И тут мы услышали, как заревел наш маленький ангел и бесконечный
засранец. Жена взяла его на руки, долго ходила с ним по комнате, напевала
идиотское баю-бай, потом не менее идиотское что-то блатное, но мальчик ревел
все страшнее, уже стекла дрожали, соседи внизу проснулись, неужели снова
пеленки менять?! Жена со слезами на глазах бросилась ко мне: "Спаси и
помоги, у ребенка пропали любимые игрушки - волчок, веревочка и доллар!".
Мишель, я строго посмотрел на него, где ты - там и волчок, а где волчок -
там и доллар, но скажи: веревочка тебе зачем?
- Не знаю, - Мишель сжал губы, - красиво!
Веревочка - и красиво! Тоже мне первый луч на центральной главе
Покровского собора! Мишель, ты - хитрая бестия, ты тонкая штучка, но меня не
проведешь, я твои приемы знаю, я твои хитрости перед сном учил, колись,
подлец!
- У меня, - Мишель тщательно огляделся, - есть враги. Волчком я их
отвлекаю, доллар - для засады, веревочка - для расправы.
Чтобы у Мишеля были враги? У моего Мишеля? У этого чуда с волосками из
левой ноздри? Где они? За что? Да как им только не стыдно обижать его?
Жена вцепилась в Мишеля, чтобы он игрушки отдал, Мишель испугался, я
отвел жену в сторону и приласкал: "Глупенькая, это же Мишель! Сам! С ним так
нельзя, вспомни кота, с ним по-другому надо, я уже знаю, как, иди к ребенку,
ему же всего месяц, или полтора, или год - не помню, зачем его одного
оставлять? А здесь я сам все улажу". Жена не поверила и, рыдая, убежала.
Мишель прилег, я тоже хотел, но ведь у нас теперь точно ничего не
получится.
Поэтому я остался стоять.
Мишель попытался снять носки, не смог, сняли вдвоем, но от этого стало
еще хуже - в комнате прочно установился запах прогнившей соломы.
- Ты бы хоть носки стирал. Или ноги мыл, - сказал я Мишелю.
- Времени нет, - уклончиво ответил Мишель.
- Мишель, а тебе что больше нравится - моментально замерзающие девушки
зимой или постепенно потеющие женщины летом? - терпеливо и мягко спросил я
Мишеля, потому что терпение и мягкость - вот два лучших подхода к Мишелю, а
их симбиоз, я надеялся, непременно должен дать ожидаемый результат.
- Игорек, врать я больше не могу, устал, но Сурикова я очень люблю,
особенно одну там на заднем плане в платке. Вспоминаешь?

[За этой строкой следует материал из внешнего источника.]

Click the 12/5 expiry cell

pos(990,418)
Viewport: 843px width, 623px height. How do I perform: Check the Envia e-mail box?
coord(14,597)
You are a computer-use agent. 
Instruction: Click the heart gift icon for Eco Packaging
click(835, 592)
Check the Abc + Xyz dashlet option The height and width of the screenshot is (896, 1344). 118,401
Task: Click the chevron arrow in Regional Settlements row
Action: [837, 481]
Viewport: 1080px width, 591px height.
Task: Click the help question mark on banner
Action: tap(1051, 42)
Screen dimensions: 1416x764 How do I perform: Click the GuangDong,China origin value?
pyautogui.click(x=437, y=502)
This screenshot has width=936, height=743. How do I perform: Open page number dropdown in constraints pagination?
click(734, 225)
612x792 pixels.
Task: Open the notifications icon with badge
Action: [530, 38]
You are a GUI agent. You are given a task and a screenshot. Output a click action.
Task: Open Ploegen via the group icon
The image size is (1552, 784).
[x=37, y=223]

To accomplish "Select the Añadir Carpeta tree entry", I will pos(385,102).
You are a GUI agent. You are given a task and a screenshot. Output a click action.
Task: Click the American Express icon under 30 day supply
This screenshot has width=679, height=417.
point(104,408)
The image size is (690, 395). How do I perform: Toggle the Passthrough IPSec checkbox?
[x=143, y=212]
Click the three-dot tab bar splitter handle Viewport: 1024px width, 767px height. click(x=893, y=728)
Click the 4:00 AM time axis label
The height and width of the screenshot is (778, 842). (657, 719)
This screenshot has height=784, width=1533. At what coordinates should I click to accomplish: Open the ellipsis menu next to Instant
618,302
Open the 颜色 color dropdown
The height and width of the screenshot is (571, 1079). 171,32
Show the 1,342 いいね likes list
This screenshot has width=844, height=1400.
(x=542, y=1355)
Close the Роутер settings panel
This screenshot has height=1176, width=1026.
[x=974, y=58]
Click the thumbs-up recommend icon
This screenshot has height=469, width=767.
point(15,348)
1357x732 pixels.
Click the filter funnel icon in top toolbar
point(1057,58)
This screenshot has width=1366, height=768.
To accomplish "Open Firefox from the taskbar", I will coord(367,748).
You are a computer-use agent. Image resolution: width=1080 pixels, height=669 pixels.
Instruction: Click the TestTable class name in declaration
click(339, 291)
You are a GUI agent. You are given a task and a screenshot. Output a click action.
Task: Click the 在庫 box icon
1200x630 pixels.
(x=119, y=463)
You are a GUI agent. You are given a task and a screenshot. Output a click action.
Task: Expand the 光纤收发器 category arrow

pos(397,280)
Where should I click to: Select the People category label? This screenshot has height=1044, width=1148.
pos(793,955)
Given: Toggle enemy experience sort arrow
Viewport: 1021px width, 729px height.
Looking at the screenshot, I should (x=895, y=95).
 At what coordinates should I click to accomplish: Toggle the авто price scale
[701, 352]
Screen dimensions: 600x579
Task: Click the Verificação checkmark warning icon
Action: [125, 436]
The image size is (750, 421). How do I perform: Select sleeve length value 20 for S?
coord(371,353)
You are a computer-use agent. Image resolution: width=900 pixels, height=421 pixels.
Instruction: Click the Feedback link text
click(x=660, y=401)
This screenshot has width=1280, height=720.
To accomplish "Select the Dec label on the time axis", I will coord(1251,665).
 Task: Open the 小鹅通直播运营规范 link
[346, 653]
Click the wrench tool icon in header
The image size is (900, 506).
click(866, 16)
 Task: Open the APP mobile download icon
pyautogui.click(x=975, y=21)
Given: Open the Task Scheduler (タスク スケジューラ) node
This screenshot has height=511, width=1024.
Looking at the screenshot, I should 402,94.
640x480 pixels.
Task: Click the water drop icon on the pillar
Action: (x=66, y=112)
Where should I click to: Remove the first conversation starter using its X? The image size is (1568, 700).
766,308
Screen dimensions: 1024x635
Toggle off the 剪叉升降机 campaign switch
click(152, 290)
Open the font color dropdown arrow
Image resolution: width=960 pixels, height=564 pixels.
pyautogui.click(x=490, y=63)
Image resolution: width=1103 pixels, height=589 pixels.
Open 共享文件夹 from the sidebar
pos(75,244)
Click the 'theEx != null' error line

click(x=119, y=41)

Никакого Сурикова я никогда не видел, но на всякий случай понимающе,
разумеется, кивнул.
- Вспомнил? А еще прибалты, вот беда... - Мишель, кажется, растаял и стал
говорить о сокровенном.
- Мишель, солнышко, пошли ты их всех на хуй, - посоветовал я ему от
чистого сердца.
- Всех?! - не поверил Мишель.
- Конечно, всех, а прибалтов - в первую очередь, проживем как-нибудь без
их любимого тмина, - я решил вызвать Мишеля на полную откровенность.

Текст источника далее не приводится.